Texte fourni –
________________

Dans ma ville natale assiégée pendant quatre ans dans les années 90, les apprentis du mal ne cessaient de voler et violer, réduisant tout en cendre. Et les seigneurs de guerre, imbibés de sang, chantaient l'amour. L'amour de leur peuple ! Sous les ruines, les poètes cherchaient un éditeur, les vieillards cherchaient des miettes de pain, fumant des cigarettes faites des livres de poètes de la ville meurtrie, tandis que les serviteurs du mal pour un tas de ducats vendaient des bougies sous lesquelles les poètes dans leurs maisons sans murs chantaient leur mort proche.

Pendant ce temps-là, dans la ville lumière, dans toutes les villes nonassiégées, on ne faisait que calculer, vendre, courir, s'amuser, s'embrasser. On vendait tout, parfois même de la fumée. Tout était calculé au détail près. Tout courait. Vers où?

Impossible de ne pas comparer. A moins que rien ne soit comparable. Il y a presque 30 ans, la guerre éclata en Yougoslavie. Vukovar rasée, personne ne crut à la guerre. Les Sarajeviens « confinés » ne crurent pas au mal. Mais soupçonnaient leur fin. Tout en restant libres. Libres de mourir ! De jouer avec sa vie.

Nous voilà dans la ville lumière libre, emprisonnés. Par l’invisible. On payera cher au visible - l’état - si on veut rester libre. Si on décide de sortir. Si on veut être libre de mourir. Et liberté tue en ce moment.

Non, rien n’est comparable !

________________

Données fournies –

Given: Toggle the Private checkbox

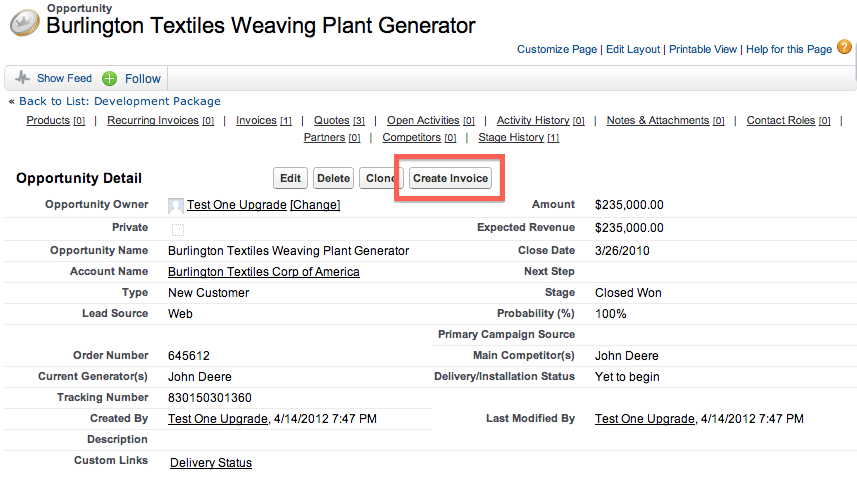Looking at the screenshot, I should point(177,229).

________________

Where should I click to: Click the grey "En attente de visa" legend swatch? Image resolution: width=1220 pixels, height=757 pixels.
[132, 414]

________________

Consigne 1 – Pour chaque affirmation, dites si elle s'accorde avec le texte sur la ville natale assiégée, par oui ou par non, et citez les mots du texte qui tranchent. (a) Le siège de la ville natale a duré quatre ans. (b) Dans les villes non assiégées, la vie s'était arrêtée. (c) Le texte conclut que les deux situations sont comparables.
Consigne 2 – Prolongez le texte sur la ville natale assiégée à partir de sa dernière phrase.

Réponse 1 –
(a) Oui : « assiégée pendant quatre ans dans les années 90 ».
(b) Non : « Tout courait. »
(c) Non : « Non, rien n’est comparable ! »

Réponse 2 –
Dans ma ville assiégée, il n’y avait rien à manger. Rien d’autre que la liberté d’être tué.

A Paris, on mange, on achète. Et calcule. La mort nous menace. Mais vit-on vraiment ? Vivions-nous pendant que les cadrans de l’horloge tournaient follement ? Le temps s’est figé.

Le temps- l’une de nos illusions.

La Planète se venge contre cette montre démente, contre nos semblables : mégalomanes, escrocs qui la conduisent depuis une belle lurette vers une fin tragique. On n’avait pas d’imagination pour deviner son aspect.

Les menteurs et les escrocs vont-ils être punis ? Ou bien seront-ils encore plus redoutables après le drame ? Drame nommé virus.

Je regarde autour de moi. Attends. Quoi donc ?

« Regarde l’irréel omniprésent », conseille le philosophe. (…) Mais jusqu’à quand ? Jusqu’à la perte de l’esprit ».

Triste poète, as-tu raison ? On ne t’a jamais écouté.

Sans doute ai-je moi aussi compté: des instants et des larmes, des astres, des fleurs. Comme tout le reste. Aujourd’hui, je connais le vide. Celui de tout poète, de tout être lucide.

Le Tout Puissant n’a jamais compté ses morts. On tue à son nom sans répit.

La mort menace. Pas d’obus cette fois-ci, ni chars, ni feu.

Le ciel entre dans ma chambre par la fenêtre ouverte. Je contemple le monde renfermé. Regarde l’arbre dans la cour, pense au mal inné à l’homme. Solidaires et bons, après les catastrophes il devient encore plus mauvais. Ainsi se passa-t-il dans les Balkans après la guerre.

Je vois la lune, la fleur sur mon balcon, ne vois que les souvenirs : hommes et femmes, immenses poupées mécaniques dansent et pleurent, tombent, puis se relèvent, chantent et crient, marionnettes aliénées ! Une autre image m’assaille : une lune rouge cyclopéenne à la bouche grande ouverte pour nous boire. Tandis que des miroirs géants content nos heures déchirantes.

Ne cherchez pas à comprendre. Qui dit confinement, dit souvenirs. Qui dit souvenirs, dit images. Qui dit images, dit hallucinations.

Voilà mon confinement. Vire-t-il à la démence ? Ou à la poésie ?

Paris avril 2020

(texte inédit)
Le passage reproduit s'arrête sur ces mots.